**Written task:**
Please convert the listing, from the line with "coordinates (90, 12)." through the line with "center [133, 294].", into a Markdown table with the columns Row and Line, numbering each row and omitting blank lines.

**** Data excerpts

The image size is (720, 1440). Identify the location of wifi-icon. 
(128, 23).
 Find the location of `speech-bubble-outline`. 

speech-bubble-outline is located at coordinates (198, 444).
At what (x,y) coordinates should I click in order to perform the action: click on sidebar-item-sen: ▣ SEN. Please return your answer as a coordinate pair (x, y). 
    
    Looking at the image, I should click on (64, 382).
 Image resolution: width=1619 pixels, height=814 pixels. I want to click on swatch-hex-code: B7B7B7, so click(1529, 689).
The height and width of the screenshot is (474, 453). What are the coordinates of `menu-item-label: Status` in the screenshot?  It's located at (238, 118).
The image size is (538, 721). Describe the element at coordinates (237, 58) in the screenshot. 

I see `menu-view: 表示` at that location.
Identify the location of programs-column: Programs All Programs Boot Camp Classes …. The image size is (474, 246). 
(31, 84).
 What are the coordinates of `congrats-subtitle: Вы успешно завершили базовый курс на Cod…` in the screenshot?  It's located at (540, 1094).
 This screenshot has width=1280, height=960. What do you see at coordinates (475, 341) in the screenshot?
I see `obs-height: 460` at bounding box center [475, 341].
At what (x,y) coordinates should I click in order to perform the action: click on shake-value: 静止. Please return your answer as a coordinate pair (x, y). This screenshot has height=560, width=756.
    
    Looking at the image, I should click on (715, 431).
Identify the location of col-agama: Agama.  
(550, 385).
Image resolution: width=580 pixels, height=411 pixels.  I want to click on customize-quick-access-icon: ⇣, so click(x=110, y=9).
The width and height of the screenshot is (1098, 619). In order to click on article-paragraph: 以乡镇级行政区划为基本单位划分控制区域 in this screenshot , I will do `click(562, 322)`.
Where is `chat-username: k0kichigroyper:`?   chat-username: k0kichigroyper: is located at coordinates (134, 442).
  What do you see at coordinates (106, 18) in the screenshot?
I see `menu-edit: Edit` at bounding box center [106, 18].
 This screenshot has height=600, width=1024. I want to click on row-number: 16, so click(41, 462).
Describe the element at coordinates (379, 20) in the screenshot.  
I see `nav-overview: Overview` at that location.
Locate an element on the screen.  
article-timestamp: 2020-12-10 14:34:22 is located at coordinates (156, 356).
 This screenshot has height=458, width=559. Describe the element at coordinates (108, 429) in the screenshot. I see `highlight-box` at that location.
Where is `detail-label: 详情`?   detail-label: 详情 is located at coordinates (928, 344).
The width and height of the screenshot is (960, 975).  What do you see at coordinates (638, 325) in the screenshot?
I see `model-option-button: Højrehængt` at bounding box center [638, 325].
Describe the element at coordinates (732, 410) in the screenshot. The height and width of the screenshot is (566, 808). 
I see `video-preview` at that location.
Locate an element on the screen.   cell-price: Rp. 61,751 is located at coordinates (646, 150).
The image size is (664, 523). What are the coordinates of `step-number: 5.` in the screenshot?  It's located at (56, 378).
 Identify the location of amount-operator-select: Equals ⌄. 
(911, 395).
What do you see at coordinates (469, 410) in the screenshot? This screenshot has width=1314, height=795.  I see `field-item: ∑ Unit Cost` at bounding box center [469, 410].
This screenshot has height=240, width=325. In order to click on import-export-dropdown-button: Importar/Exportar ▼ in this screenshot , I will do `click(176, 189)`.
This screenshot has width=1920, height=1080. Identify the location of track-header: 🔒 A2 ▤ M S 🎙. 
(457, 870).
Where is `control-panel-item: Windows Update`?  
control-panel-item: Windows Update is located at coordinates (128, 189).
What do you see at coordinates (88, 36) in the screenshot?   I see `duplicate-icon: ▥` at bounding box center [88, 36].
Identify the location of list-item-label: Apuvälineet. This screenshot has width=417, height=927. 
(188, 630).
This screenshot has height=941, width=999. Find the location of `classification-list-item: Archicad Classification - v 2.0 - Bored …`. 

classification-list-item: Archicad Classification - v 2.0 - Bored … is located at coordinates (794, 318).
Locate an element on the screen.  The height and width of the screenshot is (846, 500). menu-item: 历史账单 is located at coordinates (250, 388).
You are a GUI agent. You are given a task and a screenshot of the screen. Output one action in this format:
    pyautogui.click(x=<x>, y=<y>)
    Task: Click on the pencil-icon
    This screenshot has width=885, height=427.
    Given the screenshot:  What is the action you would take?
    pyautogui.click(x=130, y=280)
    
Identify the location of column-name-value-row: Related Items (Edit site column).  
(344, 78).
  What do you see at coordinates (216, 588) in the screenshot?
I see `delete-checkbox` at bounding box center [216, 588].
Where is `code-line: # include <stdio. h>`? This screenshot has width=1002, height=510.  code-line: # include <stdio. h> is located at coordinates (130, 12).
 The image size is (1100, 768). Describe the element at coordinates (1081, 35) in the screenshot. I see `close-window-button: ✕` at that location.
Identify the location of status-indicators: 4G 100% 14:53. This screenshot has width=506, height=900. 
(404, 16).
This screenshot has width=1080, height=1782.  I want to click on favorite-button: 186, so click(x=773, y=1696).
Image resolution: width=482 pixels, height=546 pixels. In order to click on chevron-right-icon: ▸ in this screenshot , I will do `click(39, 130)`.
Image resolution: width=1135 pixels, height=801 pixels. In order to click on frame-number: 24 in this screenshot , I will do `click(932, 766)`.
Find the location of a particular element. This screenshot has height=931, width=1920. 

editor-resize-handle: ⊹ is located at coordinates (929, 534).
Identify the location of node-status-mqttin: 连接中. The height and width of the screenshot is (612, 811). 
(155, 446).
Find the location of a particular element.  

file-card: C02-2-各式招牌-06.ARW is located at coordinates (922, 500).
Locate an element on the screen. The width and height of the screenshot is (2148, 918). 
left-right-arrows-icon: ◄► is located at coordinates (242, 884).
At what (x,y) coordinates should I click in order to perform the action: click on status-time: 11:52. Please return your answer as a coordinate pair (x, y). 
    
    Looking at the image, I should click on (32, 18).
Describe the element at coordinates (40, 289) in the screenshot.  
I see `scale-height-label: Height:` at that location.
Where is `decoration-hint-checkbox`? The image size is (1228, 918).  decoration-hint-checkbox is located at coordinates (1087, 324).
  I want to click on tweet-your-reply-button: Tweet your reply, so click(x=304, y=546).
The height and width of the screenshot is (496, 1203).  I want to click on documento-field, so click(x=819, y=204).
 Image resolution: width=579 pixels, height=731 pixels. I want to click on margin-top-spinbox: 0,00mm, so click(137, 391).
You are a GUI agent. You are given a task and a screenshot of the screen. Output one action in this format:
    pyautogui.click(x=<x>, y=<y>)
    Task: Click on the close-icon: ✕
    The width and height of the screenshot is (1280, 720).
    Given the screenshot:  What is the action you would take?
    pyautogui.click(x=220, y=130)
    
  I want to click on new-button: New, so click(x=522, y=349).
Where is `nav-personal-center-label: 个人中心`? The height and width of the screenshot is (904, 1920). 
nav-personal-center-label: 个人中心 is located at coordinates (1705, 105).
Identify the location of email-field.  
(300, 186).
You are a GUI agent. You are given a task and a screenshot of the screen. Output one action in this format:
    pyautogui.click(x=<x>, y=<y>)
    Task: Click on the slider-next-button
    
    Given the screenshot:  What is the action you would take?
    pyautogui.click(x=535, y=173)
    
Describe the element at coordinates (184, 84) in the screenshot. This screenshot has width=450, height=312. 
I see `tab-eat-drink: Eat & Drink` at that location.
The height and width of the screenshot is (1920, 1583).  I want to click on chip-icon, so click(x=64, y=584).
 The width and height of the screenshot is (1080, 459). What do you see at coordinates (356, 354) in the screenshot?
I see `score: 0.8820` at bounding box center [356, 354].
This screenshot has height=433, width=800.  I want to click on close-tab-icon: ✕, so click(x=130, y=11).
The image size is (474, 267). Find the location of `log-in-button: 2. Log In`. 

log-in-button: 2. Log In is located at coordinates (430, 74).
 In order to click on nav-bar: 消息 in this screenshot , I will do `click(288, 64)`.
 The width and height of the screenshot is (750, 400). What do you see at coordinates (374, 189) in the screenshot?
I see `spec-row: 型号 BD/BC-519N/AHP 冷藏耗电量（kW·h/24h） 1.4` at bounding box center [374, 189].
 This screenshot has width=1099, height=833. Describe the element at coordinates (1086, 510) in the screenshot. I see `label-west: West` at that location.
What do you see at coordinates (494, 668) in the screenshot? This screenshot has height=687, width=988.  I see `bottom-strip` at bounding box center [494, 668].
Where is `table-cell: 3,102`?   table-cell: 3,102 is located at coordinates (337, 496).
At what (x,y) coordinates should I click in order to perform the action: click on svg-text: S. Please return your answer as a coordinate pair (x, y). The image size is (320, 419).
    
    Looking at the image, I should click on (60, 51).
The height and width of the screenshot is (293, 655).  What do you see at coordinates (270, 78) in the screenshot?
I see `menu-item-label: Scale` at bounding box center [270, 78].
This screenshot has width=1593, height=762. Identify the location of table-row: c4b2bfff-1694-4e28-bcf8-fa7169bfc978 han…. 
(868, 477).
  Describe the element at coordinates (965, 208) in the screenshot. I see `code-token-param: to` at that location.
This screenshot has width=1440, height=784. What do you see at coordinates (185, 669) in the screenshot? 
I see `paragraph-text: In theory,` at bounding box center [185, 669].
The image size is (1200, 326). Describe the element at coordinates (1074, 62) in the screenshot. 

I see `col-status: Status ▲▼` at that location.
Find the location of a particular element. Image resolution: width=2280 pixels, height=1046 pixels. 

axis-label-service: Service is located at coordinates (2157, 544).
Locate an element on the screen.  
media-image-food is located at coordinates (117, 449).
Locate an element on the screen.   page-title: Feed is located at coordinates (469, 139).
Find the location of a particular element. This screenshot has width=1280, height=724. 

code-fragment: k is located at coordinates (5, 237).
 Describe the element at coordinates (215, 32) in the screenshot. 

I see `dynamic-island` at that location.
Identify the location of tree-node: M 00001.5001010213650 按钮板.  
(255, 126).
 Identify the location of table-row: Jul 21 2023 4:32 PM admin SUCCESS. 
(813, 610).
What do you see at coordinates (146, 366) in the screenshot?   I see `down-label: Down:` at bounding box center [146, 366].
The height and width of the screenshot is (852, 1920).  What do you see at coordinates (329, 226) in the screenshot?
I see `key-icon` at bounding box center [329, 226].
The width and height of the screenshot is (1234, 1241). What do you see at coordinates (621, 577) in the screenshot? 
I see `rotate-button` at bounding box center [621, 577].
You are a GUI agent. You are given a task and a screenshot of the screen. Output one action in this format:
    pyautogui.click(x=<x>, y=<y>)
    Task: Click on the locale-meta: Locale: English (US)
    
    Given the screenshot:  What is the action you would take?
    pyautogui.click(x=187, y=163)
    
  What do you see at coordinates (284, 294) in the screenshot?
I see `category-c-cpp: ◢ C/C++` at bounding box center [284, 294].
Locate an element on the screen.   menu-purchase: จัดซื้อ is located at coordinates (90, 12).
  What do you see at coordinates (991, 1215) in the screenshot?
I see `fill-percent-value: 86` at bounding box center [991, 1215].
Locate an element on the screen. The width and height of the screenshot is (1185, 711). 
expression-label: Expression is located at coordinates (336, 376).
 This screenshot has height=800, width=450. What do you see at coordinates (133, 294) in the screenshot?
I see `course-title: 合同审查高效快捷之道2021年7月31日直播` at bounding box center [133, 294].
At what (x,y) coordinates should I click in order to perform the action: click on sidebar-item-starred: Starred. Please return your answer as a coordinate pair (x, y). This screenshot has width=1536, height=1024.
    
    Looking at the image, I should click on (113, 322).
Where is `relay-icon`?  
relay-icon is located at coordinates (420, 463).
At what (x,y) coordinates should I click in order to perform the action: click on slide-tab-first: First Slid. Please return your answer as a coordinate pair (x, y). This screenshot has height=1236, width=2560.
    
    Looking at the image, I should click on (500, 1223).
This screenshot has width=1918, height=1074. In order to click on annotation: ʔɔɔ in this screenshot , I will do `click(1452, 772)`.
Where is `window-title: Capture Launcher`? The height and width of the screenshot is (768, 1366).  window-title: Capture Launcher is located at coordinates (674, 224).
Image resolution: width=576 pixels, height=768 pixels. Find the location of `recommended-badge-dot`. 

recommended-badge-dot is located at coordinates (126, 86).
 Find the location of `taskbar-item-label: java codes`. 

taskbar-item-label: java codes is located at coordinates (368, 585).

********

**Exercise answer:**
| Row | Line |
|---|---|
| 1 | Locate an element on the screen.   menu-purchase: จัดซื้อ is located at coordinates (90, 12). |
| 2 |   What do you see at coordinates (991, 1215) in the screenshot? |
| 3 | I see `fill-percent-value: 86` at bounding box center [991, 1215]. |
| 4 | Locate an element on the screen. The width and height of the screenshot is (1185, 711).  |
| 5 | expression-label: Expression is located at coordinates (336, 376). |
| 6 |  This screenshot has height=800, width=450. What do you see at coordinates (133, 294) in the screenshot? |
| 7 | I see `course-title: 合同审查高效快捷之道2021年7月31日直播` at bounding box center [133, 294]. |